▶ **ÉNONCÉ 1**
Dressez la liste de toutes les inquiétudes que l'extrait sur les machines qui aident à décider associe à ces outils.
▶ **ÉNONCÉ 2**
Reprenez sous forme de liste le paragraphe de l'extrait sur les machines qui aident à décider commençant par « Enfin, l'auteur fait allusion », en gardant ses faits principaux.

▶ **EXTRAIT DU TEXTE**
□ □ □ □ □
Ayre nous plonge ensuite en pleine science fiction : grâce au progrès de la programmation neuronale, qui permet à un ordinateur de fonctionner comme un cerveau et de corriger lui-même ses erreurs en fonction des nouvelles informations qu’il reçoit, la machine va bientôt s’affranchir complètement de l’homme.

Enfin, l’auteur fait allusion à la nature intrusive de ces outils d’aide à la décision, et des problèmes de respect de la vie privée qu’ils risquent d’engendrer. Mais son point de vue est essentiellement positif : cette évolution technologique nous permettra de baser nos décisions sur une analyse objective et systématique de toute information disponible.


L'inhumain

Pourtant, le ton enjoué du livre ne peut masquer la sourde inquiétude que provoque sa lecture. Si, comme Changeux l’affirmait, notre cerveau fonctionne à peut près comme un circuit imprimé, n’est-il pas en train d’être dépassé par l’autonomie des machines qu’il invente ? Le remplacement de l’expertise et de l’intuition par des calculs informatiques va t-elle dévaloriser l’expérience professionnelle dans les métiers qui font appel au jugement, et nous réduire tous au rang de preneurs d’ordre ?
□ □ □ □ □
▶ **DONNÉES EXTRAITES**
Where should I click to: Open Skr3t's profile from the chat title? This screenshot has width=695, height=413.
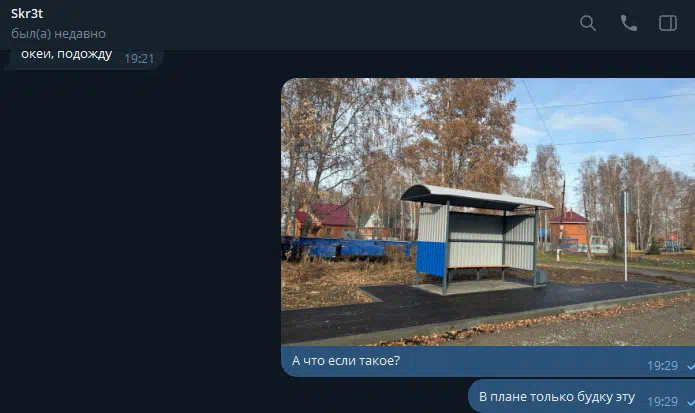click(x=27, y=14)
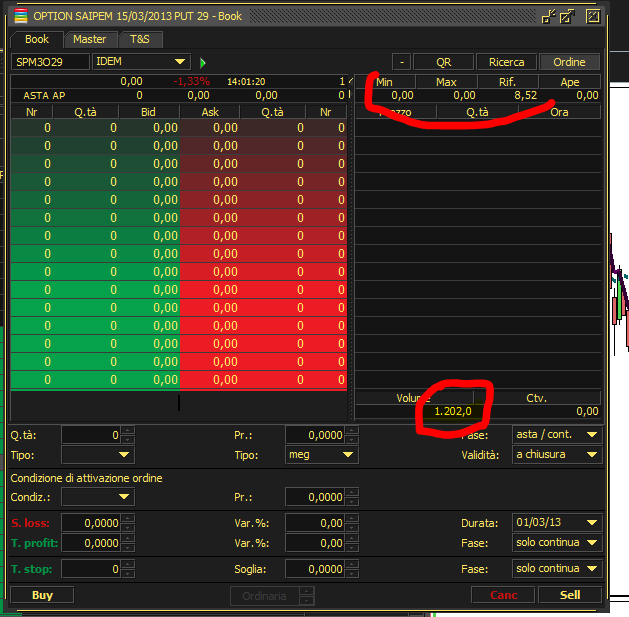Click the green play arrow next to IDEM
This screenshot has width=629, height=617.
click(x=203, y=63)
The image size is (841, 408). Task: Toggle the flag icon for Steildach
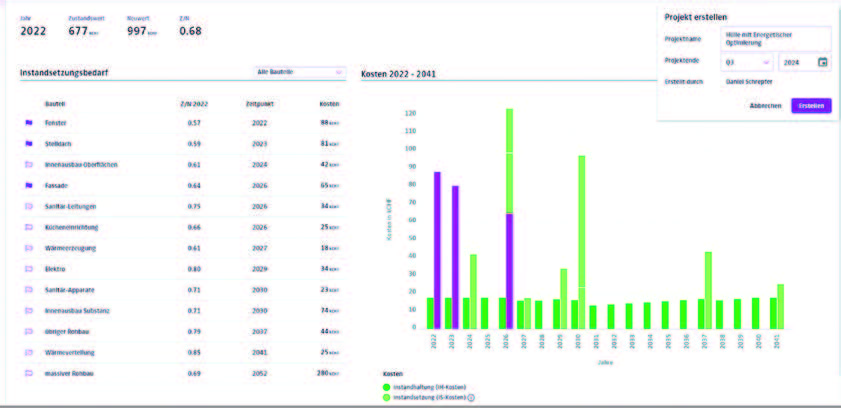[29, 144]
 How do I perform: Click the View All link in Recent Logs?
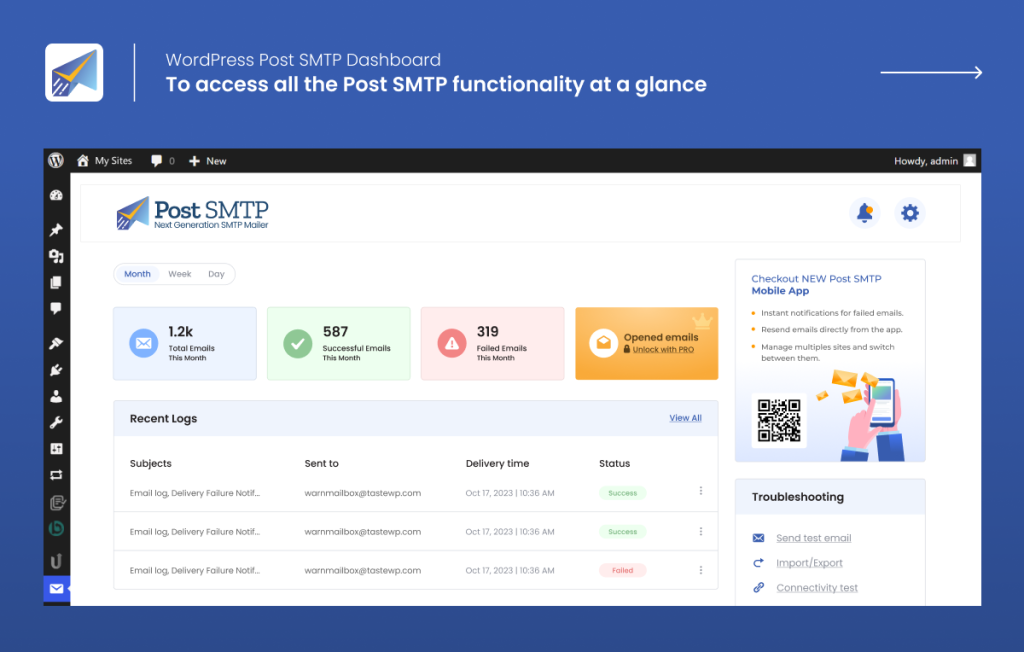tap(685, 418)
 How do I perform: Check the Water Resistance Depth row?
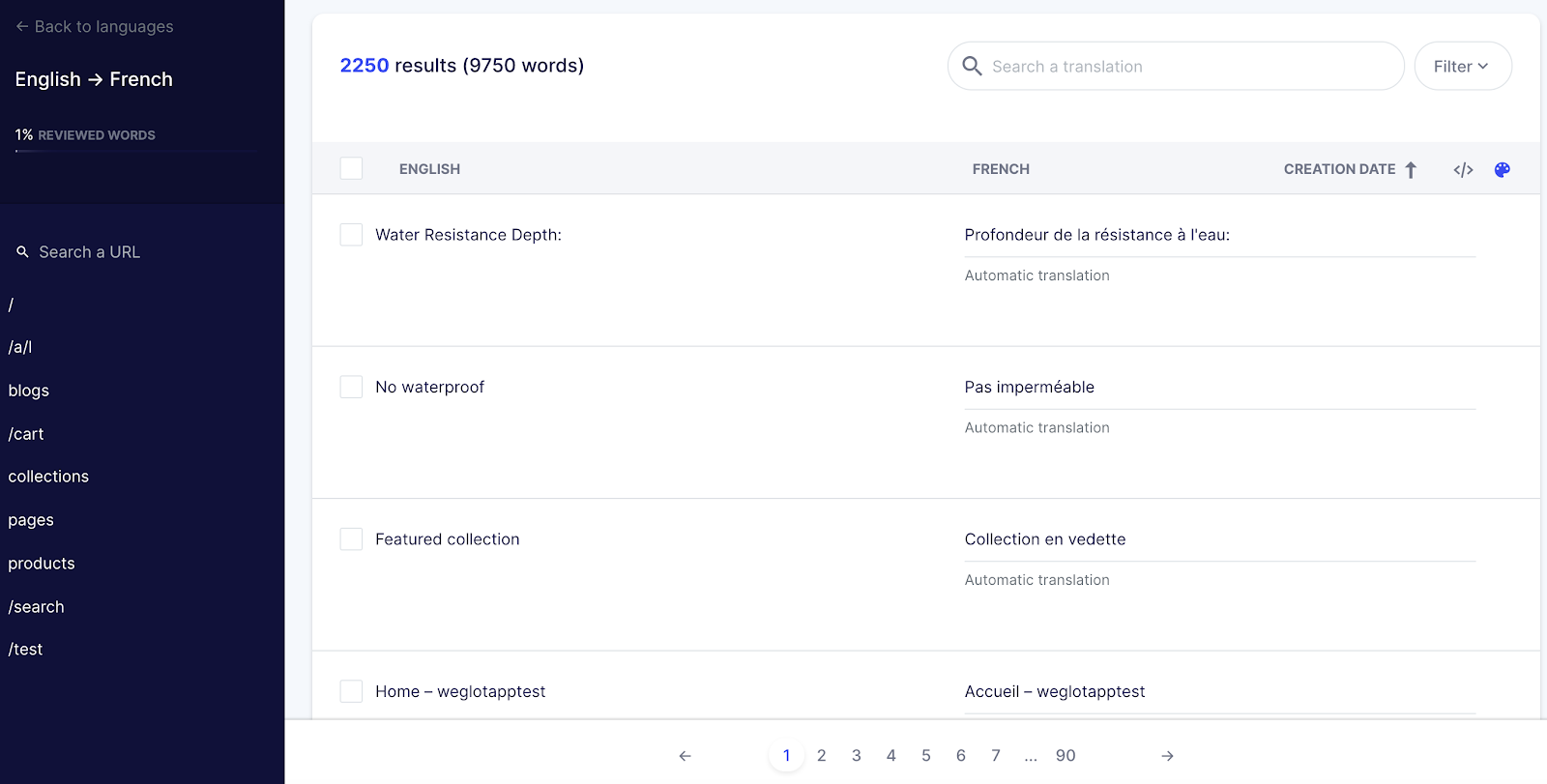point(351,235)
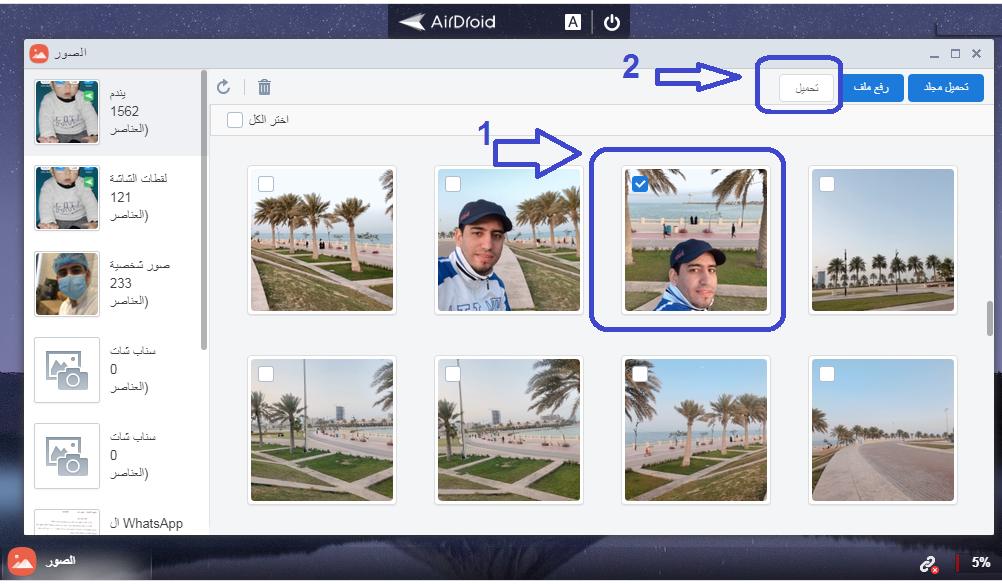Image resolution: width=1002 pixels, height=584 pixels.
Task: Click the refresh icon in the toolbar
Action: pyautogui.click(x=224, y=87)
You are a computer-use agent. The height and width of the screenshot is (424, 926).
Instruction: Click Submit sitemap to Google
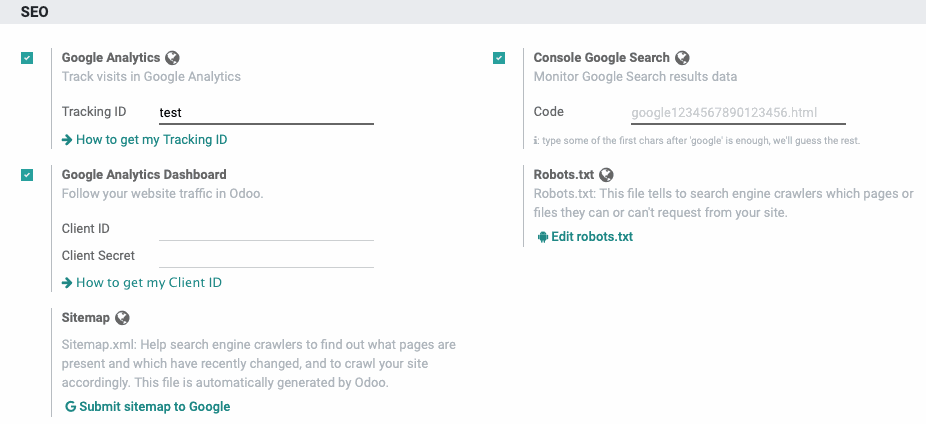pos(148,406)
□ □ □ □ □
▶ **RÉPONSE 1**
- La nature intrusive de ces outils et les problèmes de respect de la vie privée qu'ils risquent d'engendrer
- Notre cerveau en train d'être dépassé par l'autonomie des machines qu'il invente
- La dévalorisation de l'expérience professionnelle dans les métiers qui font appel au jugement
- Le risque d'être tous réduits au rang de preneurs d'ordre

▶ **RÉPONSE 2**
- L'auteur évoque le caractère intrusif de ces outils d'aide à la décision et les risques qu'ils font peser sur la vie privée.
- Son avis reste toutefois surtout positif.
- Selon lui, cette évolution nous permettra de fonder nos décisions sur une analyse objective et systématique de toute l'information disponible.